22 septembre 2021

Le conflit, la femme et la mère d’Elisabeth Badinter

Il y a trente ans, Elisabeth Badinter signait son premier livre L’Amour en plus, une histoire de l’amour maternel du XVIIIe siècle aux années 1970. Le livre avait alors causé de l’émoi car l’auteur y défendait la thèse qu’il n’y a pas d’instinct maternel au sens où la femme serait supposée naturellement plus capable que l’homme d’amour envers son enfant. Ce faisant, elle a tracé un chemin de déculpabilisation des mères dont certaines lui sont encore reconnaissantes.
Pourquoi reprend-elle la plume aujourd’hui ? Parce qu’elle constate un repli inquiétant sur le terrain des droits des femmes, lequel se manifeste, par exemple, par la forte baisse de la natalité dans tous les pays développés (bien moins nettement en France comme on sait), la hausse conjointe du nombre de femmes qui ne veulent pas avoir d’enfant (en dix ans, la proportion a doublé), le regain des discours naturalistes visant à river les femmes à leur rôle de mère, et plus spécifiquement par le biais d’un diktat concernant l’allaitement… Sur ce sujet précis, elle enquête pour comprendre comment l’on est passé d’un système relativement libéral à une pression de plus en plus marquée du corps médical et de l’entourage familial. Elle dénonce le rôle de la Leche League, née aux Etats- Unis dans les milieux du fondamentalisme chrétien, et qui s’est peu à peu infiltrée partout, chez les féministes et les écologistes notamment.
Le tableau qu’elle dresse est inquiétant – surtout dans les pays de tradition matriarcale (l’Allemagne et l’Italie), mais aussi dans les pays scandinaves. La barque de la maternité est aujourd’hui chargée de trop d’attentes, de contraintes, d’obligations. Il y a péril tant pour la femme et le couple que pour le lien social : quelle perspective offre une société où le fait d’avoir un enfant serait le lieu d’un clivage fatidique ?
source: FNAC

Philosophe, spécialiste de la pensée des Lumières, Elisabeth Badinter est l’auteur de nombreux essais. C’est dans sa veine féministe qu’elle a connu ses plus grands succès : L’Amour en plus, X/Y. De l’identité masculine, L’un est l’autre, Fausse Route, tous traduits en une douzaine de langues.

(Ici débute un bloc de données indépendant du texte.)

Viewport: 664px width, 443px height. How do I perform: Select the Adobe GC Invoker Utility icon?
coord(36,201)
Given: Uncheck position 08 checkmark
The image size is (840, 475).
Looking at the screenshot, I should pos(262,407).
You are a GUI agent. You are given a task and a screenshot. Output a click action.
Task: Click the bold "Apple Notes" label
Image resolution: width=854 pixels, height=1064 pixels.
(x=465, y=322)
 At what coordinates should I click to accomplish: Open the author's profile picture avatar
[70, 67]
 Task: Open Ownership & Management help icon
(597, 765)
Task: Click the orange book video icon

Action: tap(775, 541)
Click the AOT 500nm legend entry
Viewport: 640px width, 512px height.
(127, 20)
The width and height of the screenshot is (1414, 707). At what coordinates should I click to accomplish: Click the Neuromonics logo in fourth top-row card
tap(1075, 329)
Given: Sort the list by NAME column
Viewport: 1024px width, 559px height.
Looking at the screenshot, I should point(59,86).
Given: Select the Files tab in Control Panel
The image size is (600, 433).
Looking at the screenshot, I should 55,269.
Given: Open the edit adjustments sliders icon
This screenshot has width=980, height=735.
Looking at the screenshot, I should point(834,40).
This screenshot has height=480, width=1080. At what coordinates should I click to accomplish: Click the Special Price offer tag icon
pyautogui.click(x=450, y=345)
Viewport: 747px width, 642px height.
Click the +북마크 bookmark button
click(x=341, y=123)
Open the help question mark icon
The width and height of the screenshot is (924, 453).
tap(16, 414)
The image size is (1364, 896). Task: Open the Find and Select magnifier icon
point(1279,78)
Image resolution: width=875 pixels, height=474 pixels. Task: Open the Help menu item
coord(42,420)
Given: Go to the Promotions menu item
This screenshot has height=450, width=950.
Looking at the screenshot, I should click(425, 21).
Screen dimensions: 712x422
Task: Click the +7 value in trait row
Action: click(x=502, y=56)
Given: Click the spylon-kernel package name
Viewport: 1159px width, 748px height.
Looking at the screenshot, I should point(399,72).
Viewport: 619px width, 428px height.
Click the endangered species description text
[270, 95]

Après avoir lu, « l’Amour en plus », c’est tout naturellement que je suis arrivée à cette lecture. Et je ne comprends toujours pas, la haine à sa sortie. Il est tout simplement vrai dans son analyse. Heureusement que nous avons encore quelques femmes, de surcroit philosophes, comme Madame Badinter, pour  amener le débat vers émancipation de la femme et regarder ensemble le constat de ce que nous avons perdu nous les femmes. Je ne parlerai pas de ces nouvelles pensées qui tentent de drainer les jeunes femmes à revenir à la nature en allaitant et en restant chez elle à élever leurs enfants pendant 3 ans !

Je les expresse de lire ce texte admirable.